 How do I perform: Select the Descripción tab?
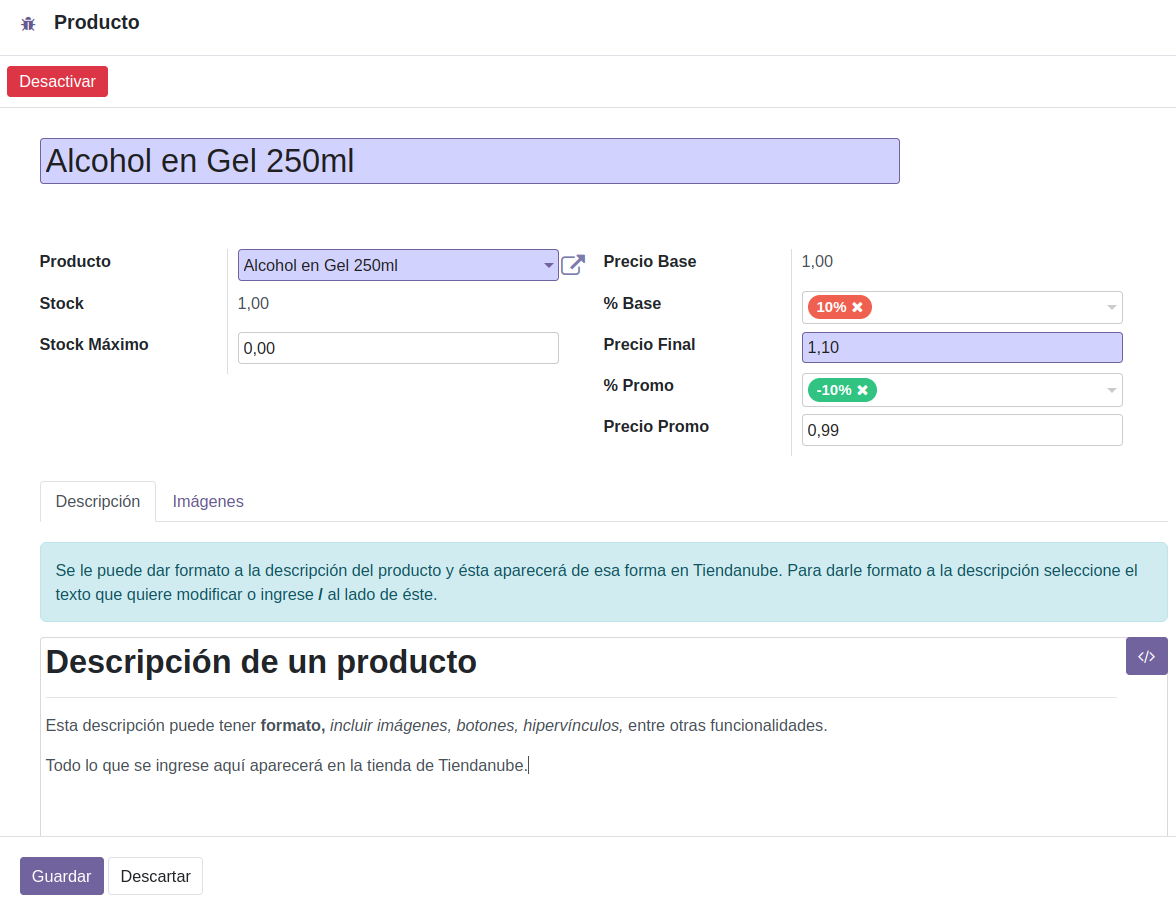[98, 501]
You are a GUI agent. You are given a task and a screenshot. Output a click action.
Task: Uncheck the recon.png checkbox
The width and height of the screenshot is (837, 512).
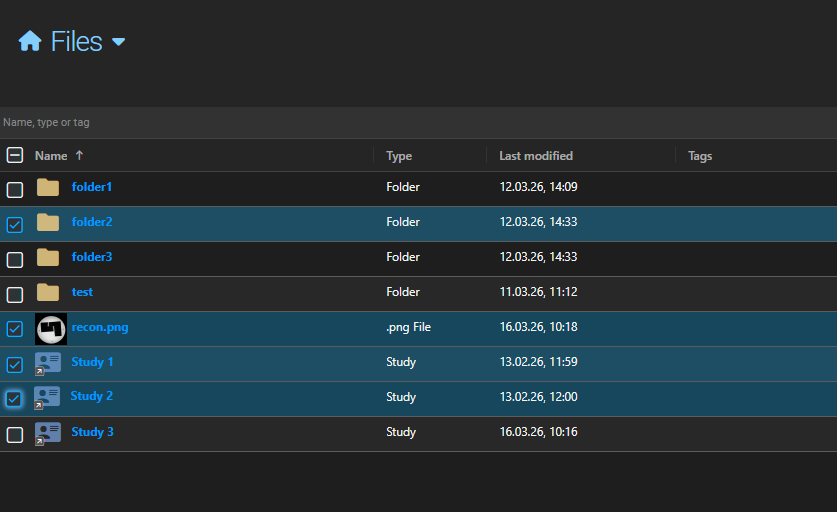(x=15, y=329)
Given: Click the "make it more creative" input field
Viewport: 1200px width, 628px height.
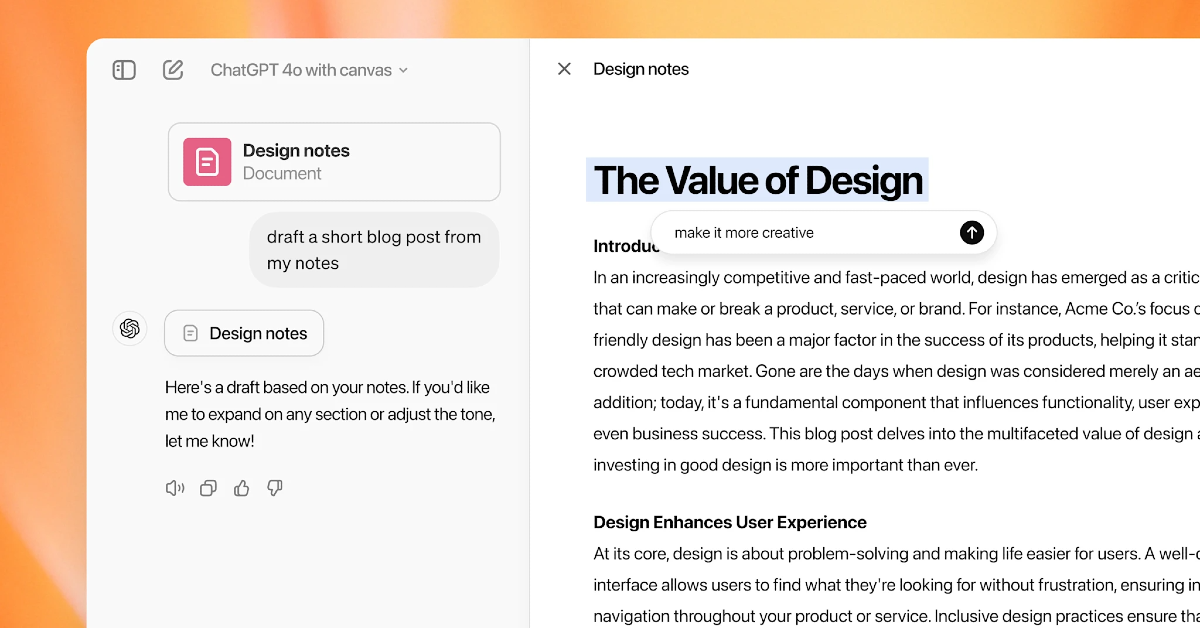Looking at the screenshot, I should point(800,233).
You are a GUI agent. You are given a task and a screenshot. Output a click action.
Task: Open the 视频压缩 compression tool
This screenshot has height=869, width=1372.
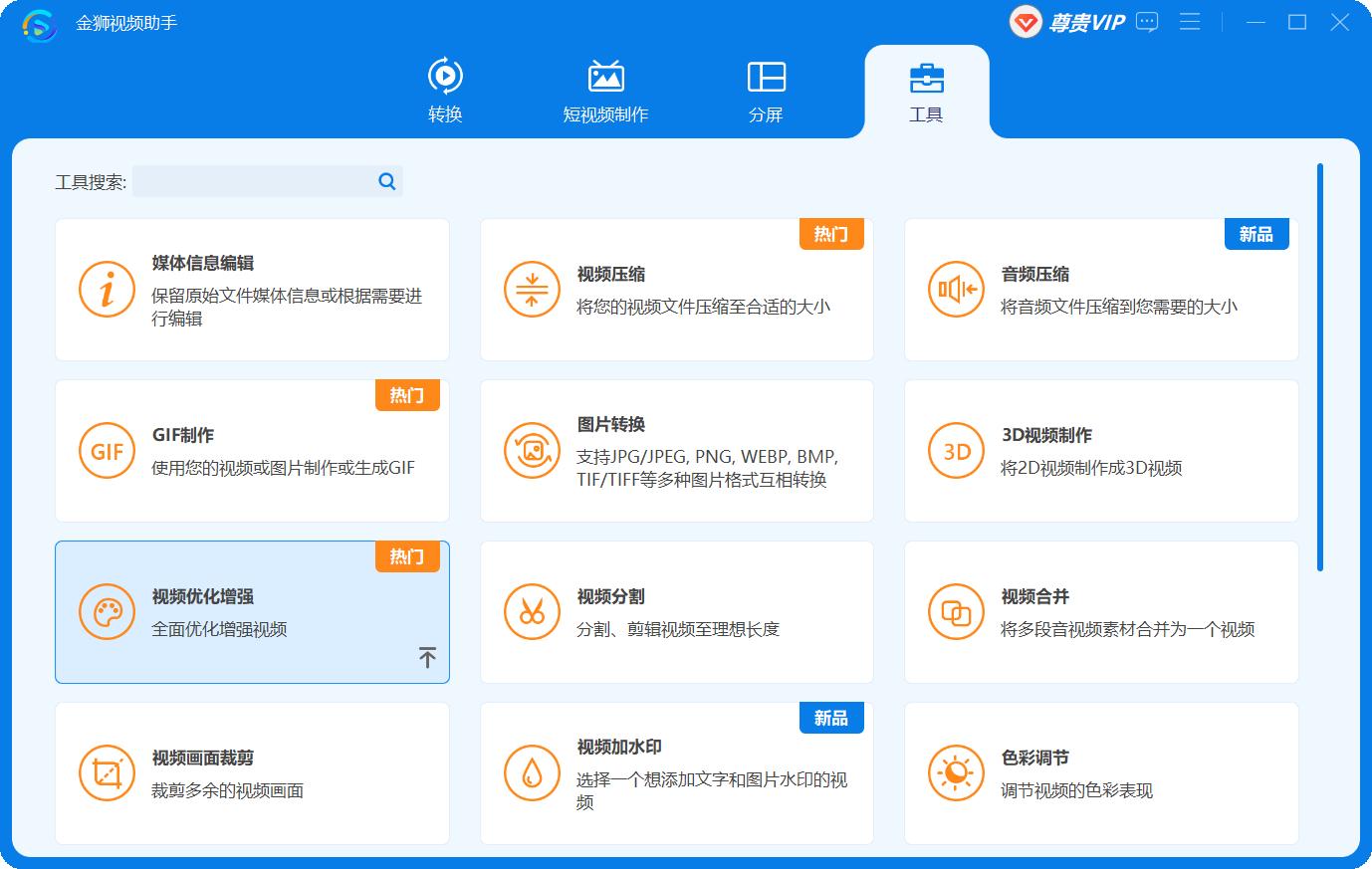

---*---

- Written problem -
Could you rewrite all the items with "GUI agent" replaced by "computer-use agent" and everything else unchanged, leaving out the pictures?

- Answer below -
 How do I perform: Select the Descripción tab?
[98, 501]
You are a computer-use agent. You are given a task and a screenshot. Output a click action.
Task: Uncheck the recon.png checkbox
The width and height of the screenshot is (837, 512).
(x=15, y=329)
Given: Click the "make it more creative" input field
Viewport: 1200px width, 628px height.
Looking at the screenshot, I should point(800,233).
You are a computer-use agent. You are given a task and a screenshot. Output a click action.
Task: Open the 视频压缩 compression tool
This screenshot has height=869, width=1372.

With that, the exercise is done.